Ribosomes can read an mRNA sequence and translate it into protein, defining them as protein factories of a cell. These essential factories are very similar in all orgaisms. Analysis of rRNAs and ribosomal proteins from a variety of organisms, clearly displays that all ribosomes have evolved from a common ancestral ribonucleoprotein (RNP) particle (Wool et al., 1996; Gerbi et al., 1996). With the power of techniques such as X-ray crystallography and cryoelectron microscopy, the ribosomes structure is being mapped out to the finest detials, which will help to elucidate its mechanism in initiation (Dube et al., 1998; Verschoor et al., 1996). The mammalian 80S ribosome is compromised of a 40S and 60S subunits. The 40S subunit is a complex of a 18S rRNA and 33 unique proteins, while the 60S subunit, consists of a 5S, 5.8S and 28S rRNA and 49 unique proteins.

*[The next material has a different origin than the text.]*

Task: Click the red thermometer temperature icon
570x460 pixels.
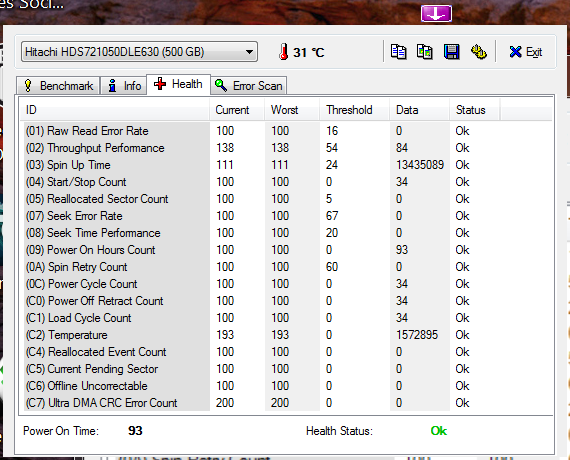Action: click(x=284, y=52)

However, even though eukaryotic ribosomes are composed of far more proteins than their prokaryotic counterparts, both structures are very homologous within their working cavities. The site of tRNA binding, the peptidytransferase locations and the site of mRNA decoding share a great degree of similarity (Wilson and Noller, 1998). The 30S subunit of prokaryotes catalyzes the passing of mRNA within ribosomes by clamping incoming mRNA near the decoding area and passing of mRNA within ribosomes by clamping incoming mRNA near the decoding area and passing mRNA through two holes formed by non-covalent interactions (mRNA channel), sites which can be mapped within the 40S subunit of eukaryotes (Dube et al., 1998). These structural similarities between eukaryotic and prokaryotic ribosomes imply that there may be a conserved universal mechanism of translation.
Even though the ribosomes are the protein mechinery of a cell, their work is unattainable without the help from translation factors. Translation initiation factors promote the formation and initiation of the translation machinery.